**Exercise details**
Please give the frequency of miR-30b-5p down-regulation in gastric cancer tissue that the passage on miR-30b-5p in gastric cancer reports.

**Passage for review**
* * * * * * *

Statistical analysis
Correlations between the miRNA expression levels and pathological features were analyzed with the χ2 test using SPSS 13.0 software for Windows. Differences were analyzed by Fisher’s exact test. The independent Student’s t-test was used to compare the results, which were expressed as the mean ± SD between any two preselected groups.
Results
Expression of miR-30b-5p is significantly down-regulated in gastric cancer and associated with cancer metastasis
The miR-30b-5p levels were detected by qRT-PCR in gastric tumor, matched non-tumor tissue specimen and 4 gastric cancer cell lines. We confirmed that reduced expression of miR-30b-5p was a frequent event in gastric cancer tissue and the frequency of miR-30b-5p down-regulation was 62.75 % (32/51). The expression levels of miR-30b-5p in gastric cancer were lower than that in non-tumor tissues (P = 0.007) (Fig. 1a). The decreased expression of miR-30b-5p was found in AGS and BGC-823 cells, compared to normal tissues (five pooled normal tissues) (P = 0.023; P = 0.017) (Fig. 1b).
In order to correlate the expression pattern of hsa-miR-30b-5p with clinicopathological features of patients in gastric cancer, patients were categorized into two groups according to the expression level difference (≥1.5-fold) of miR-30b-5p. However, there was no statistically significant association between miR-30b-5p and clinicopathological features, including age, gender, differentiation, invasion degree and lymph node metastasis (Supplementary Table 1).
While the 51 pairs specimens were categorized based on clinical feature, differentiation and invasive degree had no relationship with miR-30b-5p expression (P = 0.736; P = 0.536) (Fig. 2a, b), but we found the expression level of miR-30b-5p was profound correlated with lymph node metastasis (P = 0.019) (Fig. 2c). These data indicated that decreased miR-30b-5p expression may play an important role in the metastasis process of gastric cancer.

* * * * * * *

**Data for review**
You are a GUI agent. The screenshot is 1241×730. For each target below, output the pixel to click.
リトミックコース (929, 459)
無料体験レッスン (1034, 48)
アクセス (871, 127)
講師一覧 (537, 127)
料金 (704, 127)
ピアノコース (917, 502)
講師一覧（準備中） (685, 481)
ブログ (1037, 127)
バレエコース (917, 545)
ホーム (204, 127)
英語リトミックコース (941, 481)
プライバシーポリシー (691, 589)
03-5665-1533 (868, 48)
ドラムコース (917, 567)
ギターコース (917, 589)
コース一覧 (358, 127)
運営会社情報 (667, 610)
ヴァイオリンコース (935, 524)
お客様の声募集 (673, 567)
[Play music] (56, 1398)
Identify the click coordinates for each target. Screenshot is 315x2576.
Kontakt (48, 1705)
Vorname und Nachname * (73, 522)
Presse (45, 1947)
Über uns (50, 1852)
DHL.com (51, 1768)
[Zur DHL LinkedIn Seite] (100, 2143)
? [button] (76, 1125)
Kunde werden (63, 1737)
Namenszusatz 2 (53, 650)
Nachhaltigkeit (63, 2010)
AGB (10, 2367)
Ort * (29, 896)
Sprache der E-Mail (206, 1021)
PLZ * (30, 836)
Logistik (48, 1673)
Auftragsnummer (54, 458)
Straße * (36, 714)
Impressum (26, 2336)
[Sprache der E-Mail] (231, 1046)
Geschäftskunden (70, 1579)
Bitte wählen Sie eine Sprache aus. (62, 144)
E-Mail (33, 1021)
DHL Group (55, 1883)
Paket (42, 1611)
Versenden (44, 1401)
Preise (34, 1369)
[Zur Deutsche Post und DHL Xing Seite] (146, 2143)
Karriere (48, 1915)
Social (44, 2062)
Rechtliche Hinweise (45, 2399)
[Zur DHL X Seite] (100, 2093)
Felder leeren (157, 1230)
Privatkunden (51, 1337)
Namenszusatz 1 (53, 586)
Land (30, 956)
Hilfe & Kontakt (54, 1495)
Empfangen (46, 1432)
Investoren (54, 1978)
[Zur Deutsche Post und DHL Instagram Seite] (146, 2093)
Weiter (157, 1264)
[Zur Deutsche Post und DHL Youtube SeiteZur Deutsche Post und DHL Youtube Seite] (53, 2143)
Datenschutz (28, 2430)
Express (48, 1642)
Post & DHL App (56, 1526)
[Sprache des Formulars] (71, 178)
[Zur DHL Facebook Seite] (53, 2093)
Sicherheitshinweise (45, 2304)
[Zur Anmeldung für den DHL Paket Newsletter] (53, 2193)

* * * * * * *

**Result**
62.75 % (32/51)